##### Material to process

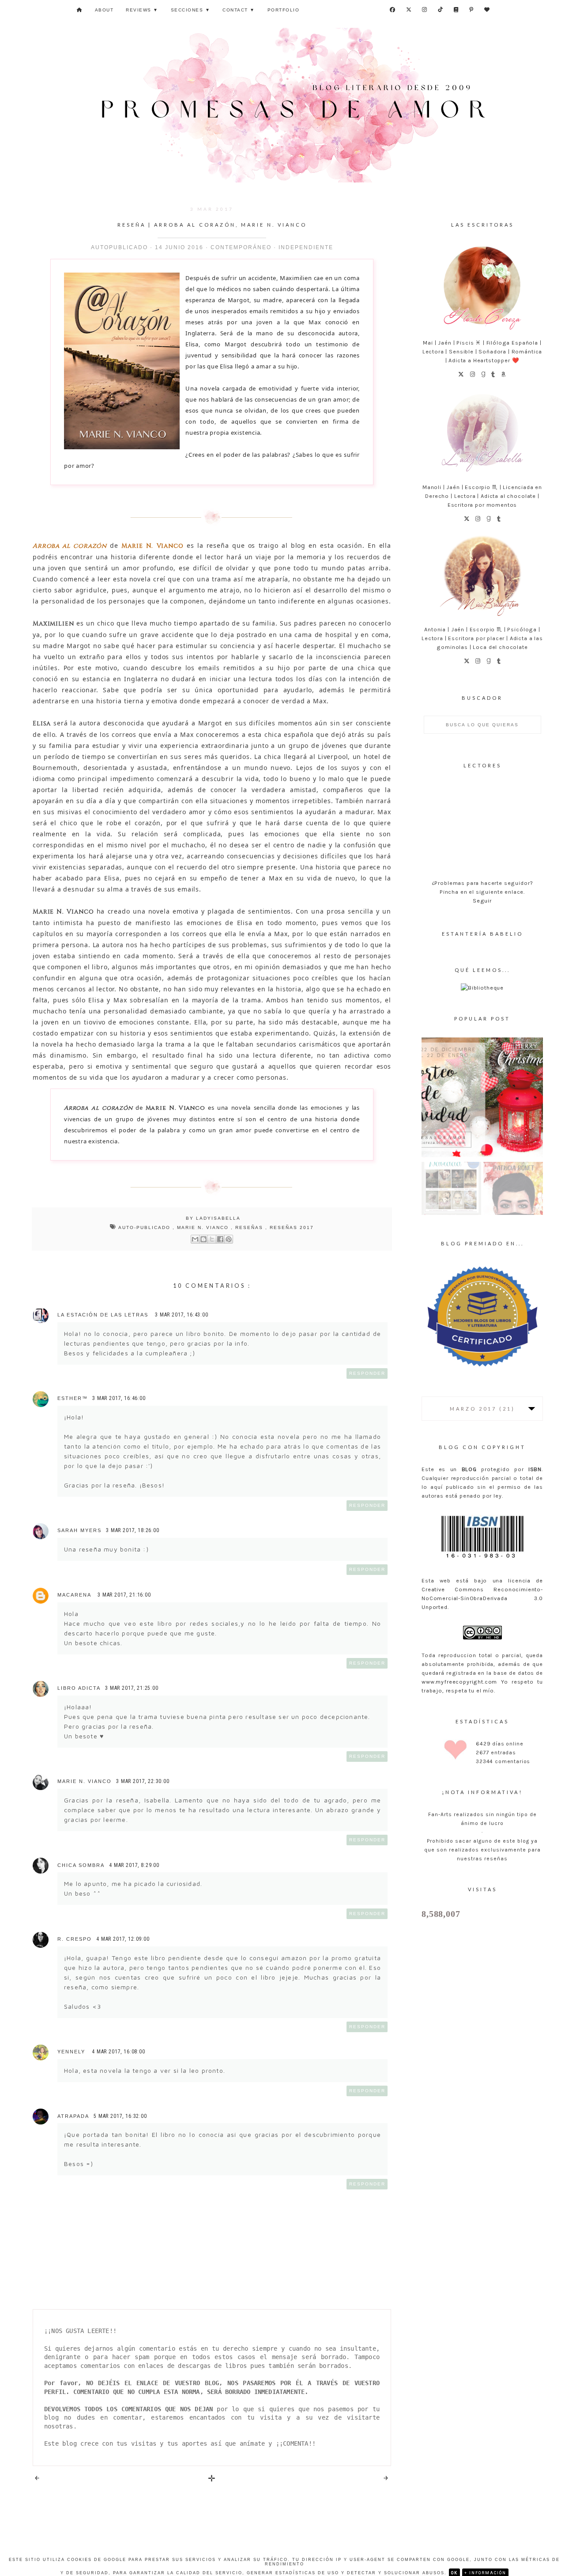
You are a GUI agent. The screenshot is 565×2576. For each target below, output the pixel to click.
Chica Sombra (81, 1865)
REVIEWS (142, 10)
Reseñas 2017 (292, 1227)
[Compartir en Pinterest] (228, 1239)
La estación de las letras (104, 1314)
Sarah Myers (79, 1530)
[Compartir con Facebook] (220, 1239)
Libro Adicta (79, 1688)
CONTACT (238, 10)
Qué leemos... (482, 970)
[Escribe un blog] (203, 1239)
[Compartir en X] (211, 1239)
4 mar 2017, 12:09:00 (123, 1939)
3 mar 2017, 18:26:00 (132, 1530)
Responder (367, 1373)
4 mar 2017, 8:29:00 (134, 1865)
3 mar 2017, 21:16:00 (124, 1595)
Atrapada (73, 2116)
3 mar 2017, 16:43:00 (181, 1315)
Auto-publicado (145, 1227)
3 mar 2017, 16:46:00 (119, 1398)
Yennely (72, 2051)
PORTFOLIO (283, 10)
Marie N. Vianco (204, 1227)
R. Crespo (74, 1939)
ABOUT (104, 10)
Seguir (482, 900)
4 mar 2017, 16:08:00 (118, 2052)
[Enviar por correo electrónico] (195, 1239)
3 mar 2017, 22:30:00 (143, 1781)
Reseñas (250, 1227)
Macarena (75, 1594)
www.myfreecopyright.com (459, 1681)
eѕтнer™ (72, 1398)
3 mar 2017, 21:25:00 (131, 1688)
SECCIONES (191, 10)
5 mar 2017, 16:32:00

##########

* _Task objective_
When the word "Compartir" occurs in a line above, list that line.

* _Task solution_
[Compartir en Pinterest] (228, 1239)
[Compartir con Facebook] (220, 1239)
[Compartir en X] (211, 1239)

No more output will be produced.